▸ ASSIGNED TASK: Scan the material below for the string "will". Report every line that has it.

▸ DATA FOR THE TASK:
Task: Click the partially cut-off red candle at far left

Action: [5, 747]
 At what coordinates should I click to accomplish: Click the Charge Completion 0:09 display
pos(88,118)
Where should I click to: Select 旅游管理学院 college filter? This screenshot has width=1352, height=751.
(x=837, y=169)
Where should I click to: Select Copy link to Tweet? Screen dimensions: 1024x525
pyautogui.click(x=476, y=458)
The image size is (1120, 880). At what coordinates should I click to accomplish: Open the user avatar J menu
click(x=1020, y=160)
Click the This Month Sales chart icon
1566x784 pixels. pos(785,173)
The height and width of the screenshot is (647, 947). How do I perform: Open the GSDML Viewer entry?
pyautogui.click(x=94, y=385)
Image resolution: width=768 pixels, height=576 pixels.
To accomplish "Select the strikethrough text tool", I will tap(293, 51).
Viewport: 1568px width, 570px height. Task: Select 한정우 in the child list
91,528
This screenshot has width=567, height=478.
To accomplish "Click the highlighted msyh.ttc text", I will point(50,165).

▸ EXERCISE ANSWER:
To accomplish "Select the strikethrough text tool", I will tap(293, 51).
To accomplish "Click the highlighted msyh.ttc text", I will point(50,165).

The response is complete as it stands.